A quelle heure la diligence pour les états de Bretagne ?
Elle voit ces deux grandes enveloppes brunes sous mon bras et m’interroge :
— C’est pour des affranchissements ?
— ¿ Qué más ? rétorqué-je, haussant les épaules.
La préposée me désigne un nouvel automate esquiché entre la photocopieuse et le présentoir des cartes de vœux humoristico-touristiques.
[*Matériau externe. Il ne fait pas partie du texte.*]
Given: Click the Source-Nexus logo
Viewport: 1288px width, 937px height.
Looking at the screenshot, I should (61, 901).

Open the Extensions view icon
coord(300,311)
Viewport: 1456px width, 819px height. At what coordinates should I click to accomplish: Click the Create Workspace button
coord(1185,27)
Une lueur d’incompréhension m’échappe : la dame se lève, quitte son guichet et, s’excusant :
— Les affranchissements, moi, je ne peux plus, je vais vous montrer.
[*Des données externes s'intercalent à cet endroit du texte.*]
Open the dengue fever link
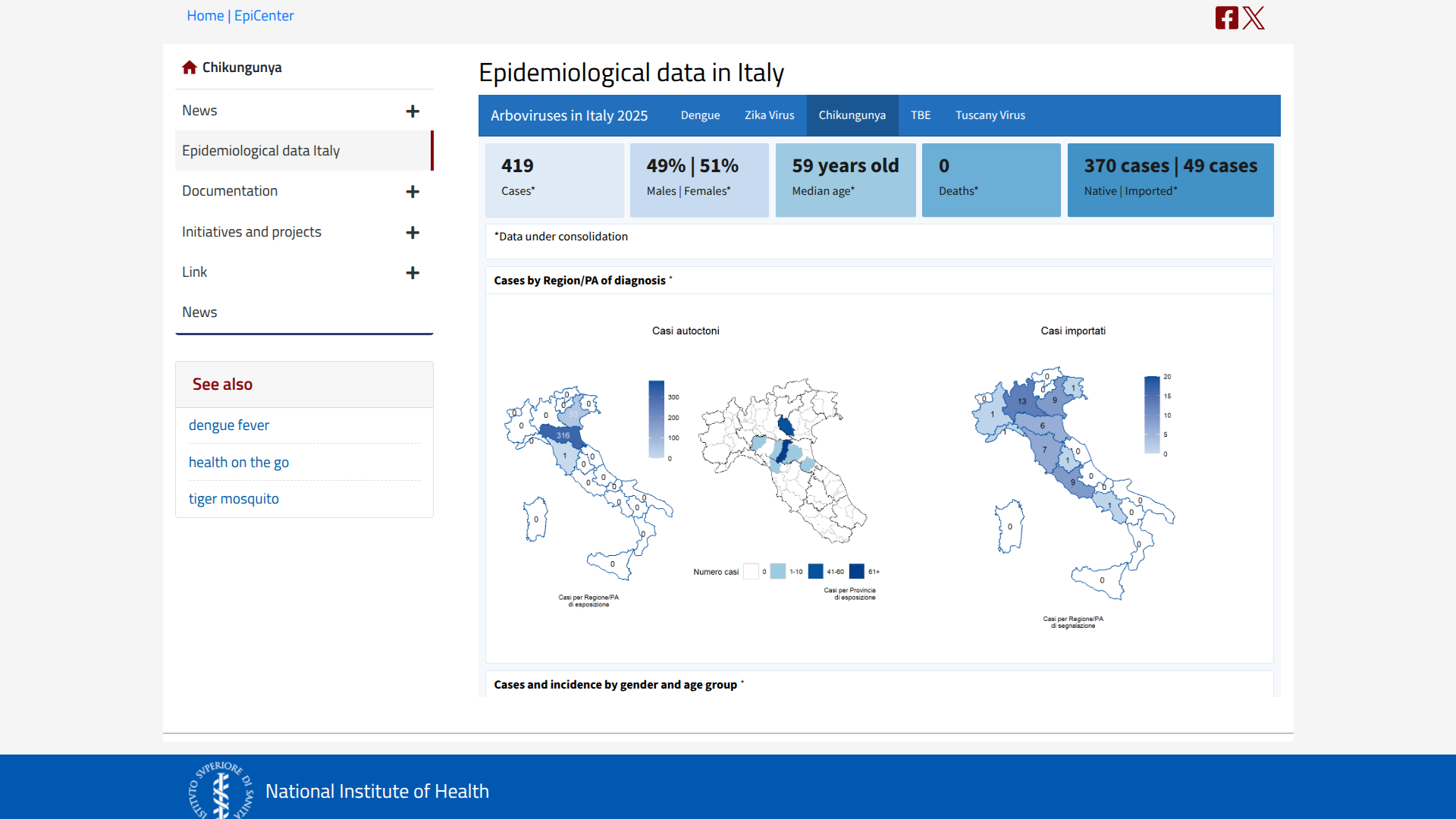This screenshot has height=819, width=1456. (229, 425)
Écran tactile, balance, fente — l‘appareil n‘accepte pas les billets mais il délivre outre la vignette dûment renseignée la monnaie de vos pièces — la leçon est vite apprise.
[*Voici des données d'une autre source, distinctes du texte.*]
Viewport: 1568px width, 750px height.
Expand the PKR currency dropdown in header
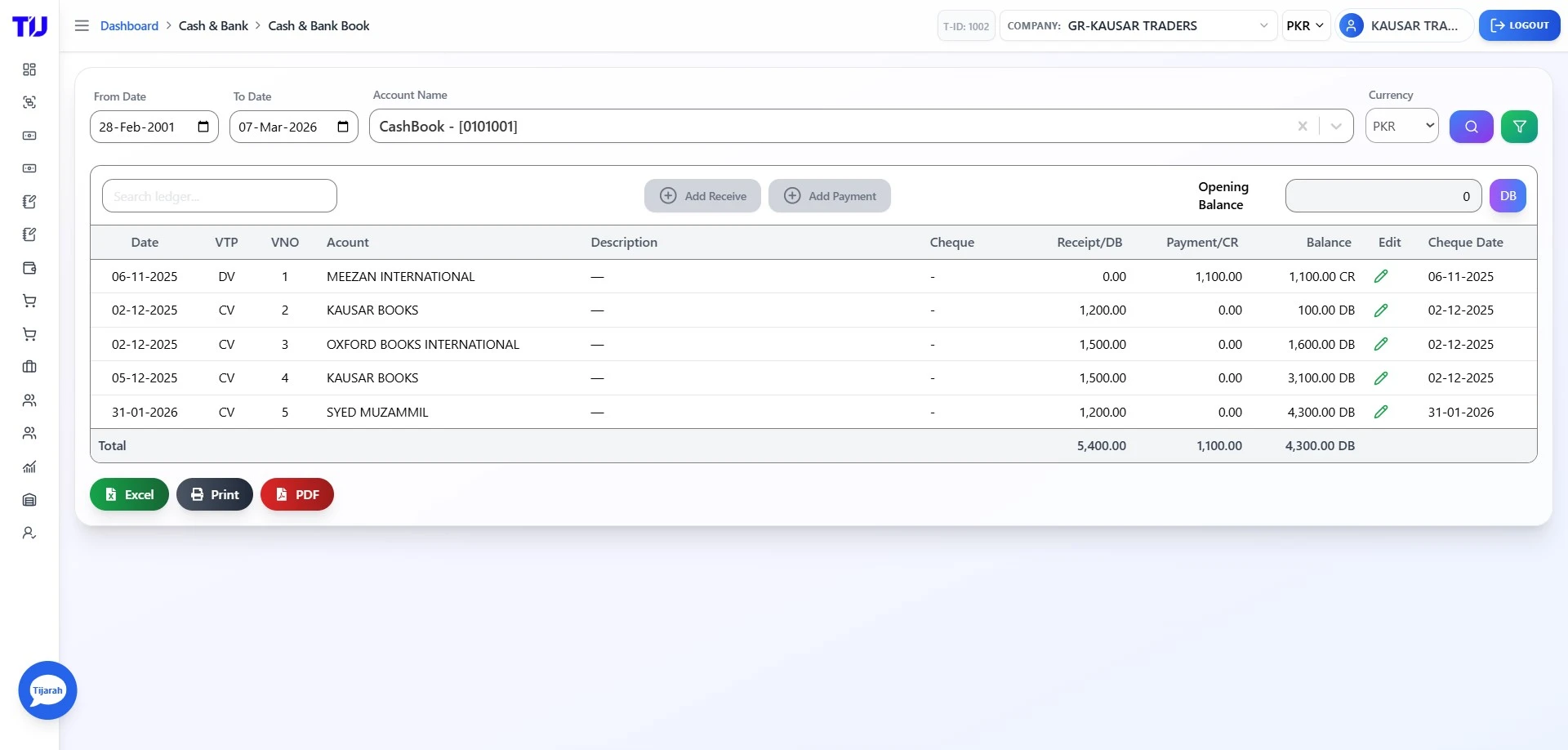1305,25
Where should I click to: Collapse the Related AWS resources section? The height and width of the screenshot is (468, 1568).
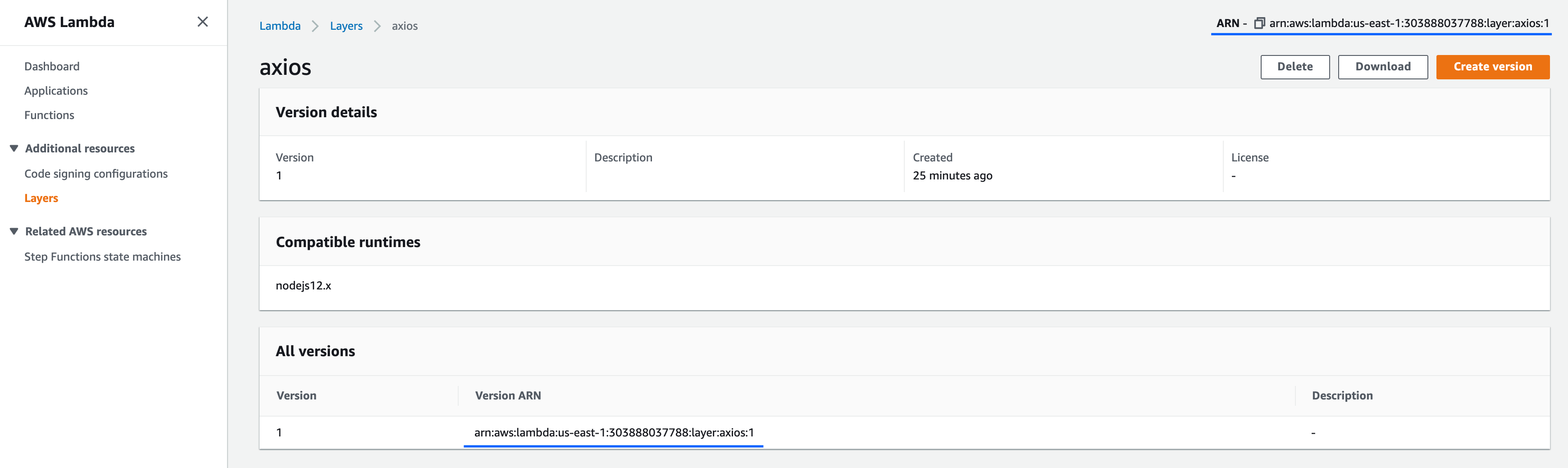(14, 231)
— Je n’ai qu’un billet de vingt.
— Je peux vous donner ce qu’il faut — donner ? disons échanger !
La dame regagne sa chaise et — ne me demandez pas comment — transforme mon billet bleu en rondelles métalliques.
Déjà que pas très gai, voilà que ça me retourne de contribuer à cette évolution du service public. J’entrevois le jour où la poste ne sera plus qu’un hall empli d’automates et la dame qui tendra sa sébile devant la porte sera celle-là même qui m’en aura enseigné l’usage, et je jure qu’elle en a conscience, contrainte qu’elle est de devoir conduire à son prochain licenciement en instruisant les clients de l’art de pouvoir se passer de ses services.